L’arrivo del fratellino: affrontare la Grande Scoperta

 

L'arrivo del fratelino, prima ecografia

Per annunciare l’arrivo del fratellino, avevamo deciso di fare le cose al meglio, senza pasticci, anche perché le premesse non erano proprio le migliori.
– Piccolè, tu lo vuoi un fratellino?
– NO!
Era la risposta che fino a poco tempo fa Piccolè dava a chiunque la interpellasse in materia, secca e senza margini di fraintendimento. Cominciamo bene, pensavo.

Libro su nascita fratellino: Tutte le pance del mondo

La teoria: come annunciare l’arrivo di un fratellino

Per dare la notizia alla futura sorella “grande” avevamo deciso così di seguire i consigli:

  • degli amici, che dicevano di non dire alla bambina della gravidanza troppo presto, prima che il pancione della mamma non diventasse ben visibile,
  • del pediatra, che suggeriva di non smettere di tenere in braccio la bambina a ridosso della nascita del fratellino, anche se ormai – a due anni e mezzo e 15 kg di peso –  è una prova di masochismo materno mica da ridere,
  • dei nonni, che invitavano a prevenire gelosie e invidie con dosi extra di coccole, vizi e regali (come ti sbagli),
  • della maestra che sconsigliava di prometterle fin da subito un compagno di giochi, spiegandole che all’inizio il fratellino sarebbe stato troppo piccolo per correre e giocare,
  • della zia che si offriva di regalarle un pupazzo per fare le prove da sorellina grande e da usare soprattutto come bambola voodoo per sfogare attacchi di ira,
  • e anche di qualche passante, del macellaio, del meccanico e delle ragazze del forno.
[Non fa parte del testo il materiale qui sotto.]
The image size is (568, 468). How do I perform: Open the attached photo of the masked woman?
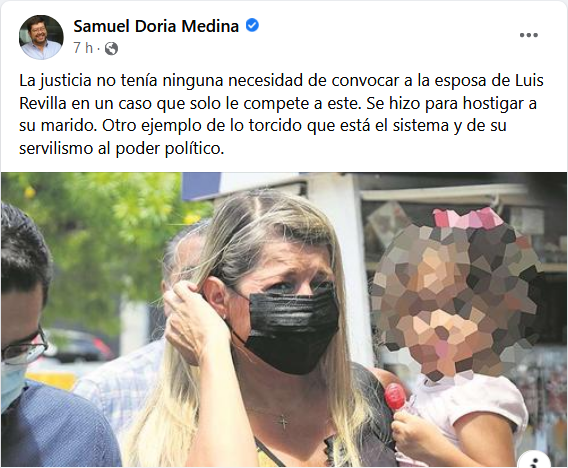(x=284, y=319)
Come al solito, ognuno aveva la sua da dire.

Avevamo anche due libri a tema nascita e gravidanza: il primo, “Tutte le pance del mondo” di Lucia Scuderi (Donzelli), amatissimo da Piccolè, era nella libreria della cameretta già da prima che scoprissimo di aspettare un bambino. L’altro, “Un fratellino per Sara” di Pauline Oud (Clavis), fa parte di una serie che ci ha accompagnato in tante tappe della vita di Piccolè (anche per la sua somiglianza pazzesca con la protagonista), dalla visita del pediatra all’abbandono del pannolino. Lo abbiamo comprato poco dopo aver fatto il test di gravidanza, ma ancora lo teniamo nascosto.

Cover del libro "Un fratellino per Sara"

E la pratica: la scoperta del fratellino

Quello che non avevamo considerato è che Piccolè è sveglia, molto più sveglia dei genitori. Così un giorno è andata dalla nonna e le ha fatto:
– Sai, nonna, che apetto un tatellino, viene qui nella mia pancia.
Dopo qualche giorno è venuta anche da me:
– Sai, mamma, apetto un tatellino nella pancia mia!
Della serie, forse voi non ve ne siete accorti, ma qui c’è un fratellino in arrivo. Non ho capito bene dove e come, ma so per certo che sta arrivando.
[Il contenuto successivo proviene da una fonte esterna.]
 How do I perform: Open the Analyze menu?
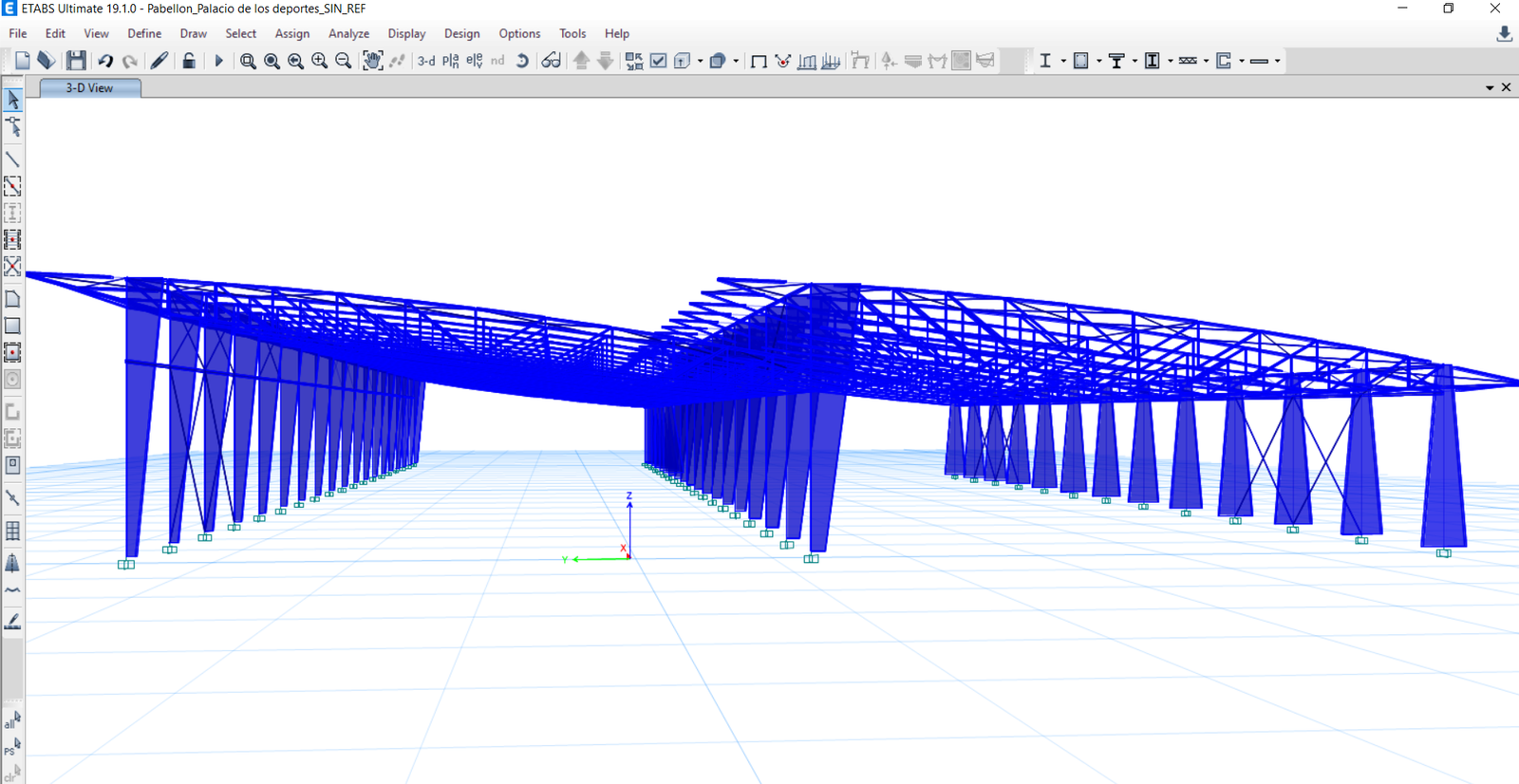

Non aveva più senso fare finta di niente, anche se avevamo almeno quattro mesi di anticipo rispetto a quando avevamo programmato di parlarne con la bambina e ancora tutti i rischi legati all’inizio di una gravidanza. Così abbiamo incrociato le dita e le abbiamo comunicato la notizia: stava diventando una sorella maggiore. Per fortuna ha reagito con gioia.

Il difficile è stato poi spiegarle che il fratellino non sarebbe cresciuto nella sua pancia, ma in quella della mamma.
– Tu non hai la pancia grande, io sì. Gli dico di venire qui. Ci sta tomodo tomodo.
Protestava gonfiando al massimo il pancino tondo da bambina.
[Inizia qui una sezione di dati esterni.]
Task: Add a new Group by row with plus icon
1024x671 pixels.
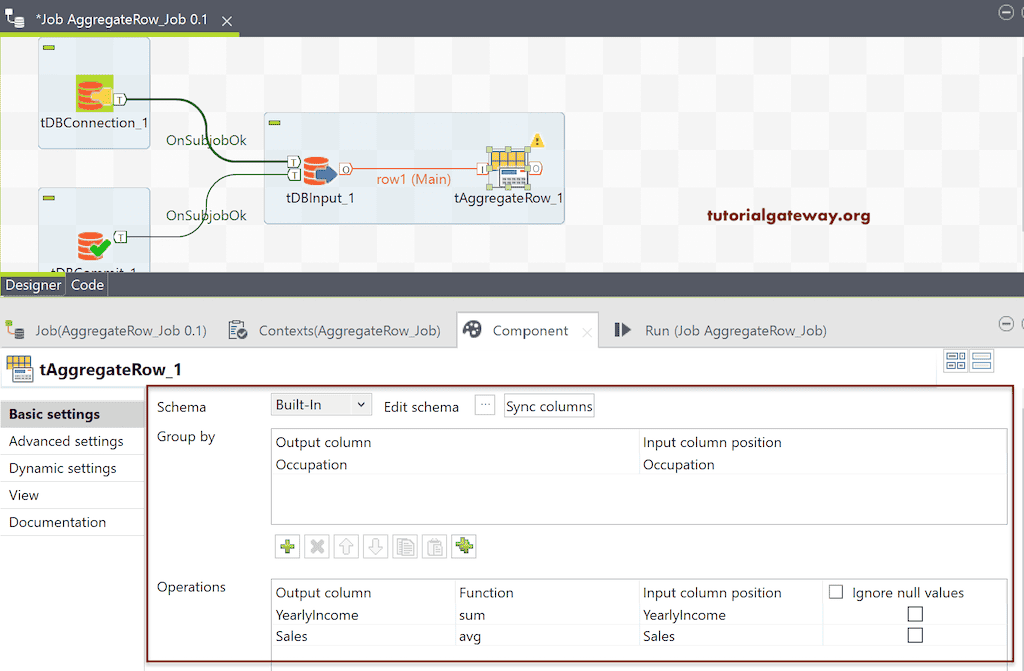Action: [287, 546]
Quanto poi alla possibilità che arrivasse una sorellina, invece di un fratellino, non voleva sentirne ragioni.
– Non viene torellina, tatellino ho detto!
Insisteva e, nell’incertezza del sesso del Picinin, la correggevamo timidamente. Alla fine, settimane più tardi, abbiamo scoperto che aveva ragione lei: era un maschietto. Mi è venuto il dubbio che i due fratelli avessero già qualche modo di comunicare tra di loro e che Piccolè lo sapesse per certo, prima di tutti gli altri.

Archiviato il problema fratellino o sorellina, abbiamo trovato subito una nuova sfida da affrontare. Piccolè infatti continua a andare in giro a dire che “il tatellino si tiama Federico” e io, tra le poche certezze che ho nella vita, c’è che non chiamerò mio figlio Federico. A rendere più complicate le cose c’è il fatto che – ovviamente – il nome Federico al papà piace. Ma non la spunteranno.